◆ **TASK**
From the line containing "You are a GUI" to the last line of the records, reproduce every line exactly and print nothing else.
*** Opening PROVIDED MATERIAL ***
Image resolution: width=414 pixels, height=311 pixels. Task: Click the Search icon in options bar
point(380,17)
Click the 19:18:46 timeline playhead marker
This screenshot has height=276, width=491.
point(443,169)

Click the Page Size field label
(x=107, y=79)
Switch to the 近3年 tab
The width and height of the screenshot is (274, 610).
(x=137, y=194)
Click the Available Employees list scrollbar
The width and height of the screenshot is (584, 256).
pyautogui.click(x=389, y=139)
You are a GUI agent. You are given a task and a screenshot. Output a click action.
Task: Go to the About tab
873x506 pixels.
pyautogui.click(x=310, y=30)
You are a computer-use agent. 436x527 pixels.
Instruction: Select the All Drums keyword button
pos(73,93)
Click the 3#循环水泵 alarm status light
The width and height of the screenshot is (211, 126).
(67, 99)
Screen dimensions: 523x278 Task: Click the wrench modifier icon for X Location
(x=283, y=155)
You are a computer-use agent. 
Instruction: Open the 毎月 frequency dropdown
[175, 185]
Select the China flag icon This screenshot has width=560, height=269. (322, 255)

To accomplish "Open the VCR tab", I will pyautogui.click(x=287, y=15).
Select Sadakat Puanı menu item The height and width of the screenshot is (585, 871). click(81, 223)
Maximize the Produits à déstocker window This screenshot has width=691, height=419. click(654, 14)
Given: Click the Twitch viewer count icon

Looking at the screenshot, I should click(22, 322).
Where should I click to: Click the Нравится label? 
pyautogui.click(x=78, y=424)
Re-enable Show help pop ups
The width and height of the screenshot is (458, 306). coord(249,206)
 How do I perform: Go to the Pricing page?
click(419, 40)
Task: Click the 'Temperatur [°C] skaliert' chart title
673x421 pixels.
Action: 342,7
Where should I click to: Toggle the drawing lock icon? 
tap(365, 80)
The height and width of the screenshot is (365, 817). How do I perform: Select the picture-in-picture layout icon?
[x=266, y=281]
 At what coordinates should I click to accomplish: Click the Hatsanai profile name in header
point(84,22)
*** Closing PROVIDED MATERIAL ***
◆ **TASK RESPONSE**
You are a GUI agent. You are given a task and a screenshot. Output a click action.
Task: Go to the About tab
873x506 pixels.
pyautogui.click(x=310, y=30)
You are a computer-use agent. 436x527 pixels.
Instruction: Select the All Drums keyword button
pos(73,93)
Click the 3#循环水泵 alarm status light
The width and height of the screenshot is (211, 126).
(67, 99)
Screen dimensions: 523x278 Task: Click the wrench modifier icon for X Location
(x=283, y=155)
You are a computer-use agent. 
Instruction: Open the 毎月 frequency dropdown
[175, 185]
Select the China flag icon This screenshot has width=560, height=269. (322, 255)

To accomplish "Open the VCR tab", I will pyautogui.click(x=287, y=15).
Select Sadakat Puanı menu item The height and width of the screenshot is (585, 871). click(81, 223)
Maximize the Produits à déstocker window This screenshot has width=691, height=419. click(654, 14)
Given: Click the Twitch viewer count icon

Looking at the screenshot, I should click(22, 322).
Where should I click to: Click the Нравится label? 
pyautogui.click(x=78, y=424)
Re-enable Show help pop ups
The width and height of the screenshot is (458, 306). coord(249,206)
 How do I perform: Go to the Pricing page?
click(419, 40)
Task: Click the 'Temperatur [°C] skaliert' chart title
673x421 pixels.
Action: 342,7
Where should I click to: Toggle the drawing lock icon? 
tap(365, 80)
The height and width of the screenshot is (365, 817). How do I perform: Select the picture-in-picture layout icon?
[x=266, y=281]
 At what coordinates should I click to accomplish: Click the Hatsanai profile name in header
point(84,22)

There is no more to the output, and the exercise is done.